Bags and non-standard evaluation

Question

What can internally be happening here? Is the evaluator just messing with us and going non-standard because it's a Bag? Or am I just not seeing how something like this could be done in Mathematica?

AppendTo[$ContextPath, "Internal`"];

In[19]:= ClearAll[x, y];
{x, y} = {Bag[{1, 2, 3}], Bag[{4, 5}]};

Heads are

In[21]:= Head /@ {x, y}

Out[21]= {Bag, Bag}

But they are just a head, no depth. Depths

In[22]:= Depth /@ {x, y}

Out[22]= {1, 1}

However, they are different. I take their second elements, or I print them in InputForm

In[23]:= BagPart[#, 2] & /@ {x, y}
InputForm /@ {x, y}

Out[23]= {2, 5}

Out[24]= {InputForm[Internal`Bag[{1, 2, 3}]], InputForm[Internal`Bag[{4, 5}]]}

Answer 1

This is not related to evaluation.

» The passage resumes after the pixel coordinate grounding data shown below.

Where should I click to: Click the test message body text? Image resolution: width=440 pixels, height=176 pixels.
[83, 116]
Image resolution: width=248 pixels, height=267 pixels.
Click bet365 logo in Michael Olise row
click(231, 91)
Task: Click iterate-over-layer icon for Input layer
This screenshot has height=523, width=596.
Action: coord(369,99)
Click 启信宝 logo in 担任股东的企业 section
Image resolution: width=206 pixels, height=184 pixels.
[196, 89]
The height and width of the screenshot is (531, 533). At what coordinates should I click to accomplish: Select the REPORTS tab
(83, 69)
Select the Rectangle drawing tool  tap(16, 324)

Internal`Bag, like many other special types, is an atomic object. You can verify this using AtomQ[x]. This is despite its InputForm suggesting a structure.

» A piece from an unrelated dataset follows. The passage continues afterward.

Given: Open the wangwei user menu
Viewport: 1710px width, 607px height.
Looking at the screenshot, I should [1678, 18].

This is no different from how Graph, Rational, Complex or SparseArray behave. (Though for SparseArray, most list manipulation functions are implemented, so it's much more difficult to notice that it is atomic).

---

A similar example using Rational:

In[206]:= rats={1/2,2/3}
Out[206]= {1/2,2/3}

In[208]:= Head/@rats
Out[208]= {Rational,Rational}

In[209]:= Depth/@rats
Out[209]= {1,1}

In[210]:= FullForm[rats]
Out[210]//FullForm= List[Rational[1,2],Rational[2,3]]

Answer 2

I think Internal`Bag is a monolithic object which is only constructed using the Bag[list] syntax. Note that the same is true for Graph:

Graph[{1<->2,2<->3}]//Head
(*
==> Graph
*)
Graph[{1<->2,2<->3}]//Depth
(*
==> 1
*)

Also note the output of the objects when typing directly in the kernel:

Internal`Bag[{2,3}]
(*
==> Internal`Bag[<2>]
*)
Graph[{1<->2,2<->3}]
(*
==> Graph[<3>, <2>]
*)

Even FullForm doesn't give more information, which shows that on the Mathematica expression level that's all there is.